:: Исходный текст ::
·····
Сальвадор Дали - Тайная жизнь Сальвадора Дали, рассказанная им самим
Но для «родов» мне нужны были тишина и забота. Шум и суматоха европейской войны могли вызвать у меня преждевременные роды. Следовало уехать как можно быстрее, покинуть эту слепую и шумную заваруху Истории, где я рисковал умереть раньше родов и дать жизнь лишь выкидышу. Нет, я не из тех, кто делает детей абы как и абы где! Я почитаю церемониал. И вот я займусь будущим и приданым младенца. Я вернусь в Америку зарабатывать деньги для нас с Гала…
Я уехал в Лиссабон в разгар каникул и открыл для себя этот город: под неистовый стрекот кузнечиков он свистел и урчал, как огромная печка для поджаривания тысячи странствующих рыб всех национальностей и рас. На площади дель Россис, где Инквизиция сожгла столько жертв, другие позволяли принести себя в жертву красному железу виз и паспортов. Запах этого жареного мяса заставлял задыхаться. В Лиссабоне разыгрывался последний акт европейской драмы. Одинокая бескровная драма разыгрывалась в спальнях переполненных отелей и заканчивалась в туалетах, куда еще надо было занимать очередь, чтобы войти туда и вскрыть вены.
Мое пребывание в Португалии видится мне сейчас как сон. У меня все время было впечатление, что я встретил на улице друга. Оборачивались — это он.
— Смотри, как эта женщина похожа на Скипарелли!
— Это Скипарелли.
·····
Записи данных

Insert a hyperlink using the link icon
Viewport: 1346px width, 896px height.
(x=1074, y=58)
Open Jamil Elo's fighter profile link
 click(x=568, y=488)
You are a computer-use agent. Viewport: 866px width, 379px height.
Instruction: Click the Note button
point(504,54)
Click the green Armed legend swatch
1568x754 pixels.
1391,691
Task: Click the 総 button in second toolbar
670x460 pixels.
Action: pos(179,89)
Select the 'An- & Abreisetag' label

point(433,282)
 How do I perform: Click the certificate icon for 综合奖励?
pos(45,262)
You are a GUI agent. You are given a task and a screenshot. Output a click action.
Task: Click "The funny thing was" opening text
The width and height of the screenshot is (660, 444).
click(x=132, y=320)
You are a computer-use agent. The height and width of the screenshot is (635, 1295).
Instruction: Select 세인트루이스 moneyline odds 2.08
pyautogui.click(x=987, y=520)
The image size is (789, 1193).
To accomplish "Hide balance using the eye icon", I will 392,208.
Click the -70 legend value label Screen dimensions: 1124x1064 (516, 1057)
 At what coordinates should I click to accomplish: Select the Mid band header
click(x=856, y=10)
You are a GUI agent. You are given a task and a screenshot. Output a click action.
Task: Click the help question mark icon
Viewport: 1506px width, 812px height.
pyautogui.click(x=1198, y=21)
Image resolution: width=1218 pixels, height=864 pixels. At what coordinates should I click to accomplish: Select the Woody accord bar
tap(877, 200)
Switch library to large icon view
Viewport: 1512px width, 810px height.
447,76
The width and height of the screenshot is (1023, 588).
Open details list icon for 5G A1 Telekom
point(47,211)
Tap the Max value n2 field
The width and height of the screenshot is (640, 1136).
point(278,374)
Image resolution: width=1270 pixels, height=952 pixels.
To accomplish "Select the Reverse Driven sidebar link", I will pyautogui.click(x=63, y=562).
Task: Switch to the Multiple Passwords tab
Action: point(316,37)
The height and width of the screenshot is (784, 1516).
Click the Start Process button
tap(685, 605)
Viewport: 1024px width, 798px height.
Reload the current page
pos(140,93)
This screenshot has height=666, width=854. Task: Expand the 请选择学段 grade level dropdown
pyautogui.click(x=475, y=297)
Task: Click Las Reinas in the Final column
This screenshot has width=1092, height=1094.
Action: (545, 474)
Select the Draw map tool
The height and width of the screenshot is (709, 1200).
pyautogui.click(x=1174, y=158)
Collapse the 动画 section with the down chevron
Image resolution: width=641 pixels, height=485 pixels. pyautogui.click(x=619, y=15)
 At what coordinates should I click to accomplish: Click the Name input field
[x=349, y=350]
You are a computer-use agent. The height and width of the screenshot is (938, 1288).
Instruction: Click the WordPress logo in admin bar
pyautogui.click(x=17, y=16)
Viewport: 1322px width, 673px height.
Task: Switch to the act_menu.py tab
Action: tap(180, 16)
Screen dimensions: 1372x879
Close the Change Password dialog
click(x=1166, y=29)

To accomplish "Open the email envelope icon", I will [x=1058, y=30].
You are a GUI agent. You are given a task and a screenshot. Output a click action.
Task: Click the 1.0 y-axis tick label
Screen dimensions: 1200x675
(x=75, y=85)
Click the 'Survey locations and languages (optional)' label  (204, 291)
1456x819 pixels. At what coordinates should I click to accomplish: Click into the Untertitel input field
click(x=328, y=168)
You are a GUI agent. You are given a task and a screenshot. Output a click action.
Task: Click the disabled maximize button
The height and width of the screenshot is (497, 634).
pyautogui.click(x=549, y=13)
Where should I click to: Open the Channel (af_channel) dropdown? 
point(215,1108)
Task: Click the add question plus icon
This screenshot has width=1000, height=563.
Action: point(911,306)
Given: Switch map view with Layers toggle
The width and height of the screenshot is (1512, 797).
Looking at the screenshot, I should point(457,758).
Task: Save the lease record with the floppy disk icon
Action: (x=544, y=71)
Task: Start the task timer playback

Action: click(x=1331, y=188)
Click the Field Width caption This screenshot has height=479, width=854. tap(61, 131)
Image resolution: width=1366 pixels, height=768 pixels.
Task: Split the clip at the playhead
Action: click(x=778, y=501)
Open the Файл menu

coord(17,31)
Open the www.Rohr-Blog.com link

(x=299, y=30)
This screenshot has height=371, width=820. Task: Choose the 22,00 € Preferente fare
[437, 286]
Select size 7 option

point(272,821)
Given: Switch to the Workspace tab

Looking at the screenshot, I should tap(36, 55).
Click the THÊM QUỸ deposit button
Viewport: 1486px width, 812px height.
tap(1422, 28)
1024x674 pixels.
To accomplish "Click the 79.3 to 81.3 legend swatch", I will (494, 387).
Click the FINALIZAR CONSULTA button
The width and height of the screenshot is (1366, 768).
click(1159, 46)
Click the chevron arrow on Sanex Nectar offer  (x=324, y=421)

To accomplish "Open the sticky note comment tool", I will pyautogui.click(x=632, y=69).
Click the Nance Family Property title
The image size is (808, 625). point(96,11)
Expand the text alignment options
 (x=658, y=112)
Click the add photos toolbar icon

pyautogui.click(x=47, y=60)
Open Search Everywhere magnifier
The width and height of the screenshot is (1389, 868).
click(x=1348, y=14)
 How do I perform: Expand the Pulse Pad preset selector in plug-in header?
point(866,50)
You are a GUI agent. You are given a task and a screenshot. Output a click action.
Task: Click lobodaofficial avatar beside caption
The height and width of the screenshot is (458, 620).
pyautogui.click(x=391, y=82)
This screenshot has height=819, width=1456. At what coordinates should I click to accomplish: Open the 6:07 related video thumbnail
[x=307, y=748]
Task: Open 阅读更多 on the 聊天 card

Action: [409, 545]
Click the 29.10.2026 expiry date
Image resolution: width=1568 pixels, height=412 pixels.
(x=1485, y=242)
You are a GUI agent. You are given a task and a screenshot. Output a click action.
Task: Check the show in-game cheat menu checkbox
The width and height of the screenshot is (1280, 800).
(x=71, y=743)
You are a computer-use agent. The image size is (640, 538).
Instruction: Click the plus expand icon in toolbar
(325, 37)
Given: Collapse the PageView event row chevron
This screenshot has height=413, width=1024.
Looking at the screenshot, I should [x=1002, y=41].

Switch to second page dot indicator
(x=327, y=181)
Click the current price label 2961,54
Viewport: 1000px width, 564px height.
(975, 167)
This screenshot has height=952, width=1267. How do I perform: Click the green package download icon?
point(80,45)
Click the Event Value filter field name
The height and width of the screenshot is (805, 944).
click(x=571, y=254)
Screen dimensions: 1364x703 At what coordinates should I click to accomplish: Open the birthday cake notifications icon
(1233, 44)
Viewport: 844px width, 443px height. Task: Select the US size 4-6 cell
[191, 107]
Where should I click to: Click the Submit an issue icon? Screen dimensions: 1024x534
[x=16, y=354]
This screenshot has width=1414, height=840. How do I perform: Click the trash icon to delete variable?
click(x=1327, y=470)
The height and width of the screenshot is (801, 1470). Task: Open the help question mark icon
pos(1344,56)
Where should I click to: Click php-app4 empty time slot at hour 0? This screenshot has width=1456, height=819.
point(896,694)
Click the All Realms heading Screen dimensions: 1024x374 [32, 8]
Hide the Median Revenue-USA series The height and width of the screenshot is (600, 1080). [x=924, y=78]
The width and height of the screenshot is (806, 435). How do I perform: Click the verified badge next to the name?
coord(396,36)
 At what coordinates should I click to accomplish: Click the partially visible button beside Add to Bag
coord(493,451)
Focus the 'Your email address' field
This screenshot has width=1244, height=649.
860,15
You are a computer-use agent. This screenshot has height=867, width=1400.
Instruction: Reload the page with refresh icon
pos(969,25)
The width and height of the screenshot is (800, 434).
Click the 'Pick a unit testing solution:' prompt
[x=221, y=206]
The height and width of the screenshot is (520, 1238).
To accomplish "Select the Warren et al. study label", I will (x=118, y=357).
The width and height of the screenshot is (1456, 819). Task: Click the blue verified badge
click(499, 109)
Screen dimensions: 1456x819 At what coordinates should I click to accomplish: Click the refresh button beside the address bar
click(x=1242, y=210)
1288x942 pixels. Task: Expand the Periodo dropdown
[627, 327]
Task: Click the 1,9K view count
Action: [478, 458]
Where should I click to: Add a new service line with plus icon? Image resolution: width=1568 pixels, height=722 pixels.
·····
:: Требования ::
• a. Перепишите дословно часть исходного текста, начиная со слов "Мое пребывание в" и продолжая до слов "похожа на Скипарелли!" включительно.
• b. Переведите на английский язык предложение из исходного текста: «Мое пребывание в Португалии видится мне сейчас как сон».

:: Ответы по заданиям ::
• a.
Мое пребывание в Португалии видится мне сейчас как сон. У меня все время было впечатление, что я встретил на улице друга. Оборачивались — это он.
— Смотри, как эта женщина похожа на Скипарелли!

• b. My stay in Portugal now seems to me like a dream.